FIG. 2 shows an example of a part and a sprue connected via a directionally weak hybrid connection.

FIG. 3 shows an example of a part connected to a sprue via dual hybrid connections designed for directional separation.

FIG. 4A shows an example of a cross-sectional view of a directionality weak hybrid connection designed for counter clockwise weakness.

FIG. 4B illustrates a side profile of the directionally weak hybrid connection of FIG. 4A.

FIG. 5A shows another example of a cross-sectional view of a directionality weak hybrid connection designed for counter clockwise weakness.

FIG. 5B illustrates a side profile of the directionally weak hybrid connection of FIG. 5A.

FIG. 6A shows another example of a cross-sectional view of a directionality weak hybrid connection designed for counter clockwise weakness.

FIG. 6B illustrates a side profile of the directionally weak hybrid connection of FIG. 6A.

FIG. 7 shows an example procedure for printing an object made up of parts connected by a sprue.

FIG. 8 is a flowchart showing an example method for generating modified model data.

FIG. 9 is a flowchart showing a further example of a method for generating modified model data.

FIG. 10 shows an example controller configured to generate modified model data.

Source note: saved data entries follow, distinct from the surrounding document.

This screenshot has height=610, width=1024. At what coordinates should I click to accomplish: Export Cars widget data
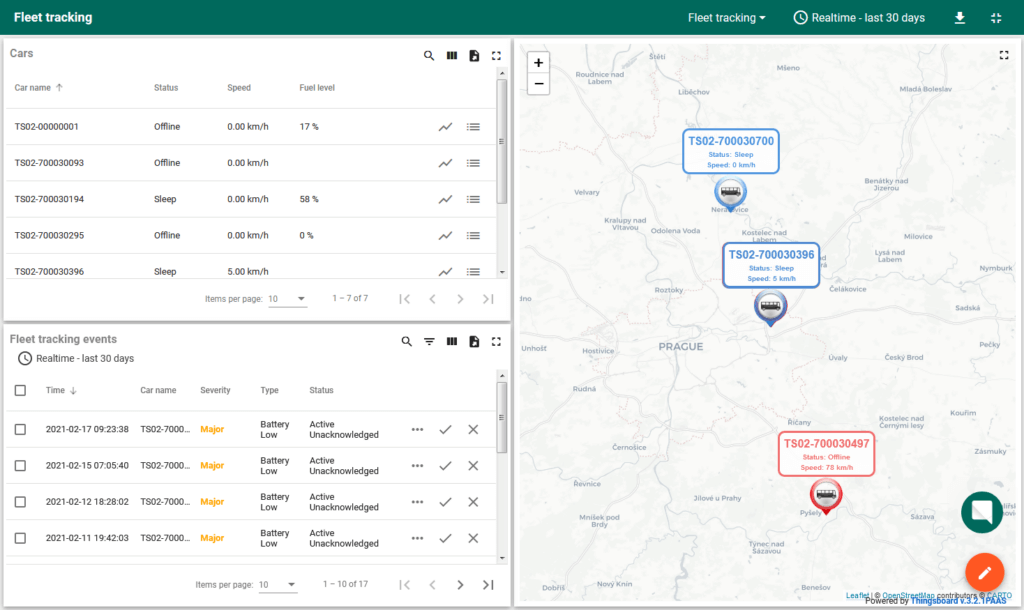[474, 56]
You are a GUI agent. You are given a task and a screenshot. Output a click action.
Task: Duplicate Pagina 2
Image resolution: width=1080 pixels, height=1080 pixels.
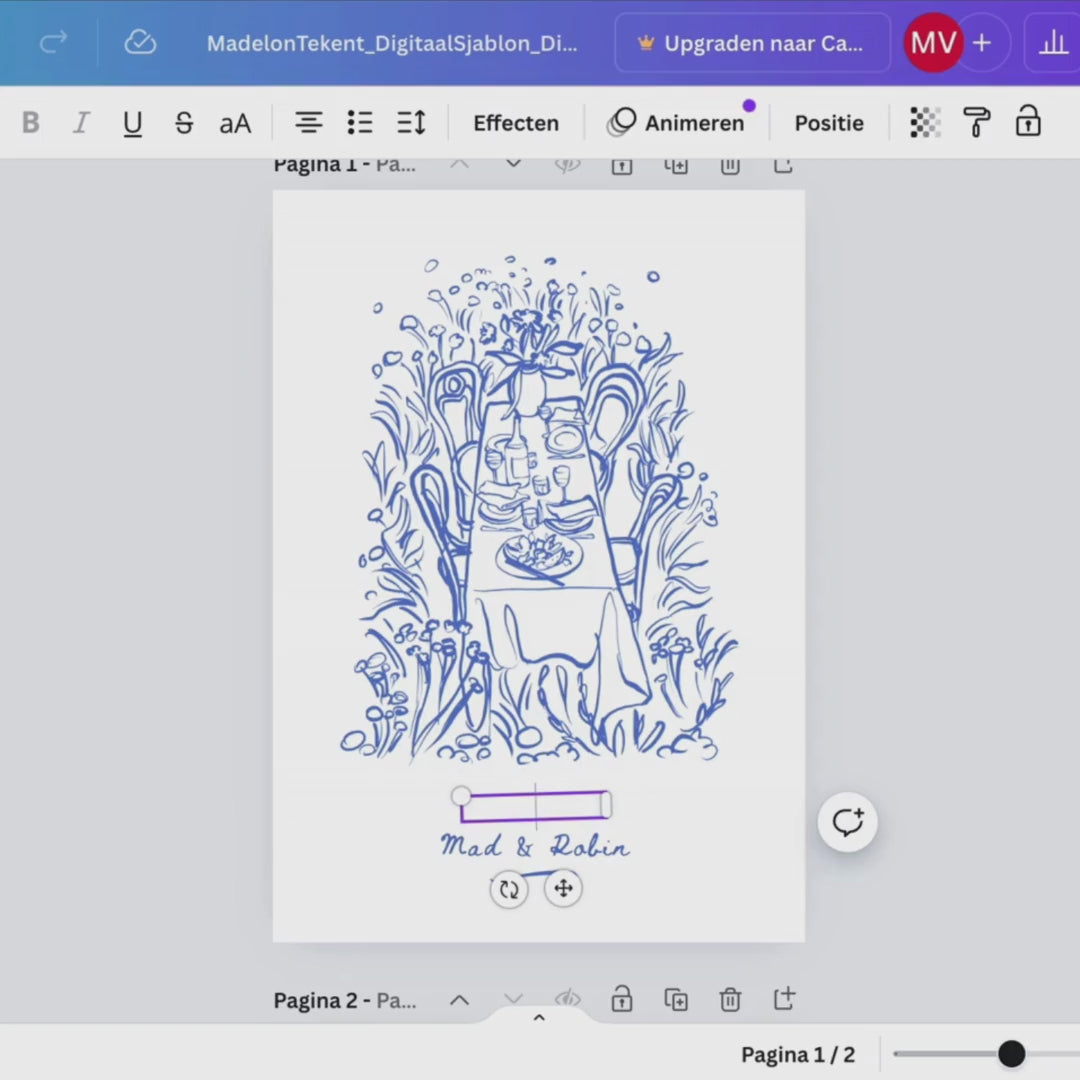(676, 999)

FIG. 11 shows an example of a computer readable medium comprising instructions to generate modified model data.

DETAILED DESCRIPTION

After completion of the build operation in a 3D printer or other additive manufacturing system, printed parts may be subject to downstream workflows such as post-processing operations. These workflows may differ between parts being printed, particularly in the case where multiple designs from different designers are being printed in a single build job by a print service provider. For example, these workflows may include de-caking, cleaning and/or dyeing. In some instances, different parts may need to be separated for different downstream workflows after printing. Such separation of respective parts may be conducted by an operator or by an automated system. Such an operator or system may identify which of the printed parts need to be allocated to which downstream workflow, in order for the parts to undergo the appropriate post-processing operations.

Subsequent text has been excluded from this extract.